Ex-Yougoslavie - FORPRONU

Préparé par le Département de l'information des Nations Unies.

Ce texte n'est pas un document officiel des Nations Unies.

FORCE DE PROTECTION DES NATIONS UNIES

PROFIL

DUREE : De février 1992 à mars 1995

EMPLACEMENT : Bosnie-Herzégovine, Croatie, République fédérative de Yougoslavie (Serbie et Monténégro) et ex-République yougoslave de Macédoine.

QUARTIER GENERAL : Zagreb (Croatie)

EFFECTIF (en mars 1995) : 38 599 militaires, y compris 684 observateurs militaires des Nations Unies, plus 803 policiers civils, 2 017 autres civils recrutés sur le plan international et 2 615 agents locaux.

PERTES EN VIES HUMAINES : 167 (3 observateurs militaires, 159 autres militaires, 1 policier civil, 2 civils recrutés sur le plan international et 2 agents locaux).

ESTIMATION DU COUT DE LA MISSION DU 12 JANVIER 1992
AU 31 MARS 1996 :
4 616 725 556 dollars net [comprenant la FORPRONU (février 1992-mars 1995), la FORPRONU (mars-décembre 1995), l'ONURC, la FORDEPRENU et le QG-FPNU]

FONCTION : Créée initialement en tant qu'opération provisoire visant à créer les conditions de paix et de sécurité nécessaires à la négociation d'un règlement d'ensemble de la crise yougoslave, la FORPRONU avait pour mandat de veiller à ce que les trois "zones protégées par les Nations Unies" (ZPNU) en Croatie soient démilitarisées et à ce que la crainte d'une attaque armée soit épargnée à toutes les personnes y résidant.

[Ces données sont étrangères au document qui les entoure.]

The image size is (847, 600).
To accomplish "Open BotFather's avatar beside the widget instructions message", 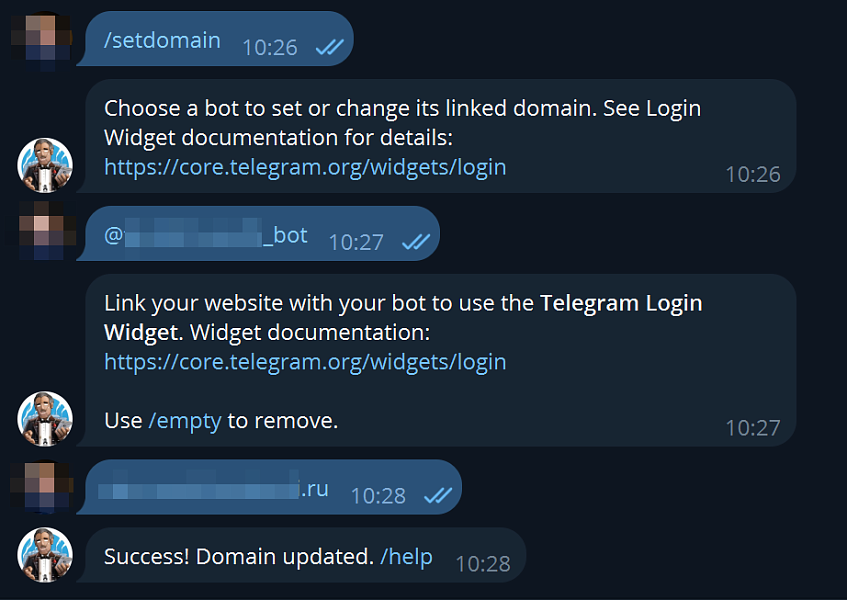I will [44, 419].
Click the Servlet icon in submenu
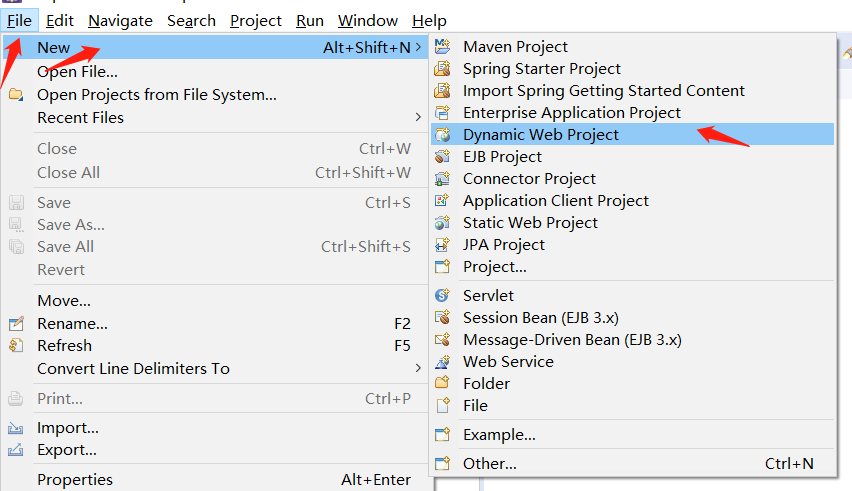Screen dimensions: 852x491 pos(443,296)
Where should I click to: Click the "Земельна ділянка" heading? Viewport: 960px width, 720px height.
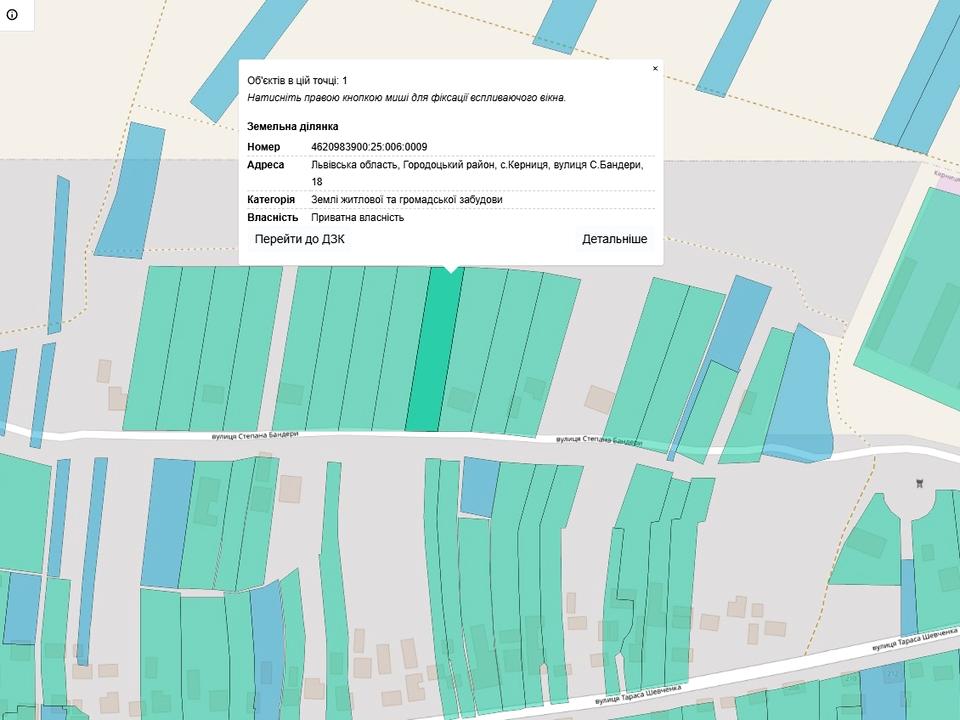point(292,127)

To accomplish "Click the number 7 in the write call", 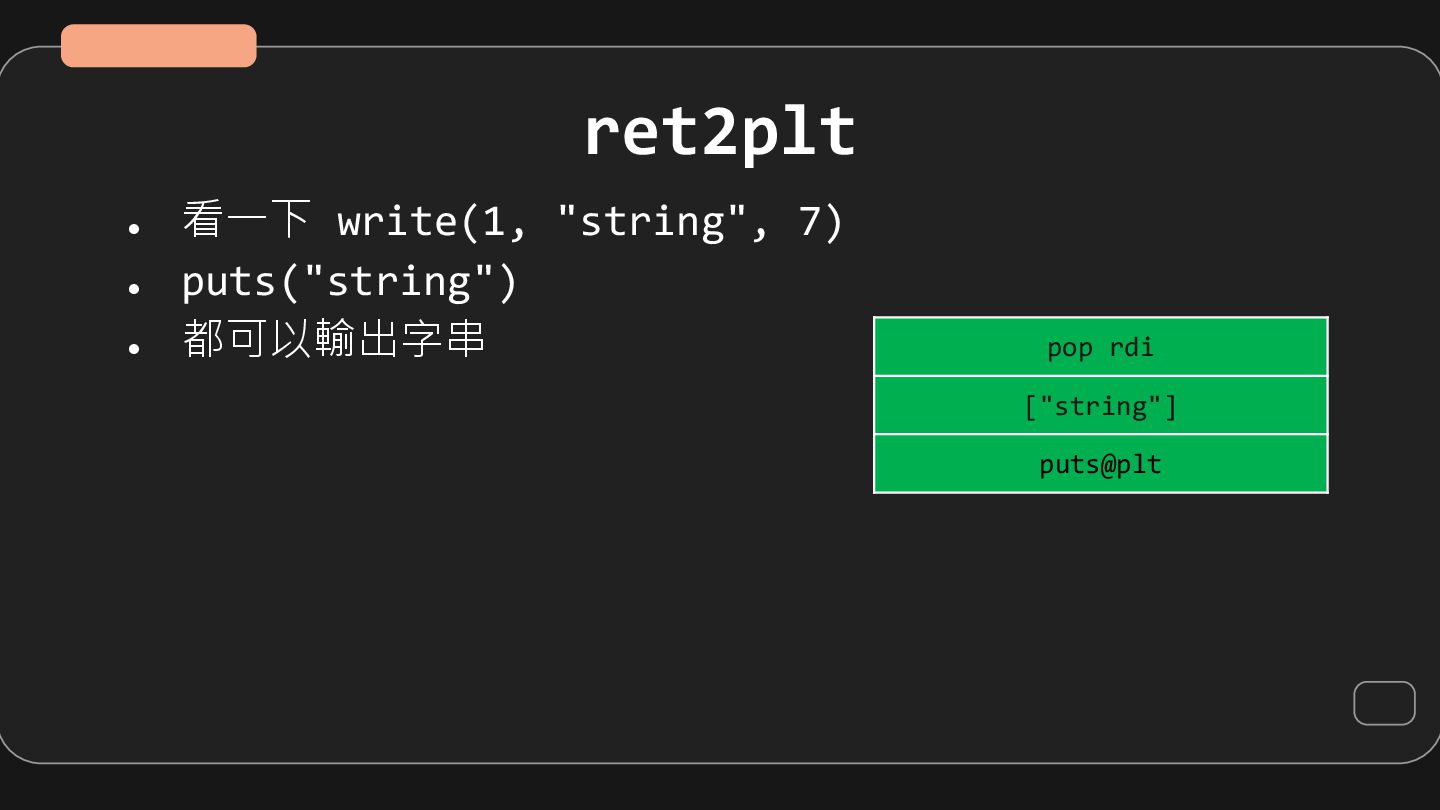I will click(809, 221).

En 1992, son mandat a été élargi et elle a été chargée de surveiller certaines autres zones de Croatie appelées "zones roses", de contrôler l'entrée des civils dans les ZPNU, d'exercer des fonctions en matière d'immigration et de douanes aux lignes de démarcation des ZPNU lorsque celles-ci coïncidaient avec les frontières internationales, de surveiller la démilitarisation de la péninsule de Prevlaka et de contrôler le barrage de Peruca, situé dans l'une des "zones roses". En outre, la FORPRONU a contrôlé le respect d'un accord de cessez-le-feu signé par le Gouvernement croate et les autorités serbes locales, en 1994, à la suite d'une intensification des combats en janvier et en septembre 1993.

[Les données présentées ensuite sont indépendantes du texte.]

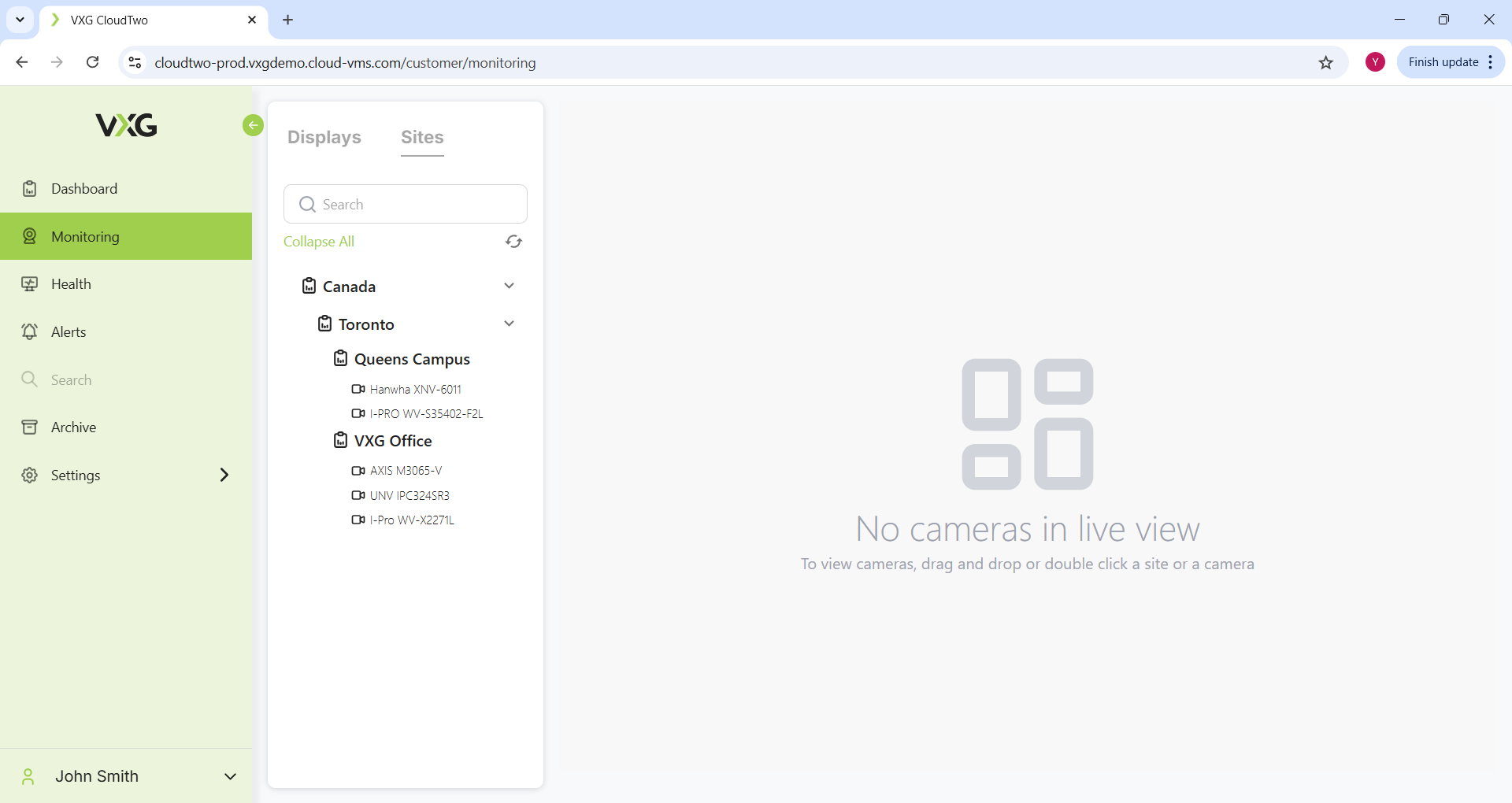Click the Hanwha XNV-6011 camera icon
This screenshot has height=803, width=1512.
[x=358, y=389]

En juin 1992, le conflit s'étant intensifié et ayant gagné la Bosnie-Herzégovine, le mandat de la FORPRONU a été élargi et ses effectifs renforcés, afin qu'elle veille à la sécurité de l'aéroport de Sarajevo, en assure le fonctionnement et permette l'acheminement de l'aide humanitaire dans la ville et ses environs. En septembre 1992, son mandat a été une nouvelle fois élargi afin qu'elle appuie les efforts du Haut Commissaire des Nations Unies pour les réfugiés visant à acheminer les secours humanitaires dans toute la Bosnie-Herzégovine et qu'elle protège les convois de prisonniers civils libérés si le Comité international de la Croix-Rouge lui en faisait la demande. En outre, la FORPRONU a contrôlé le respect de l'interdiction des vols militaires dans l'espace aérien de la Bosnie-Herzégovine et suivi la situation dans les "zones de sécurité" instaurées par le Conseil de sécurité autour de cinq villes bosniaques et de Sarajevo. Elle a été autorisée à se défendre en recourant à la force en cas d'attaque de ces zones et à coordonner son action avec celle de l'Organisation du Traité de l'Atlantique Nord (OTAN) si elle recourait à la force aérienne dans le cadre de son mandat. Ces arrangements ont ensuite été étendus au territoire croate.

La FORPRONU a également surveillé la mise en place d'un accord de cessez-le-feu signé par le Gouvernement bosniaque et les croates de Bosnie en février 1994. En outre, la FORPRONU a surveillé les arrangements de cessez-le-feu négociés entre le Gouvernement bosniaque et les forces serbes de Bosnie, entrés en vigueur le 1er janvier 1995. En décembre 1992, la FORPRONU a été déployée dans l'ex-République yougoslave de Macédoine pour y surveiller l'évolution de la situation et signaler tout événement survenant dans les zones frontalières qui pourraient saper la confiance et la stabilité dans la République et en menacer le territoire.

Le 31 mars 1995, le Conseil de sécurité a décidé de restructurer la FORPRONU et de la remplacer par trois opérations de maintien de la paix distinctes mais reliées entre elles.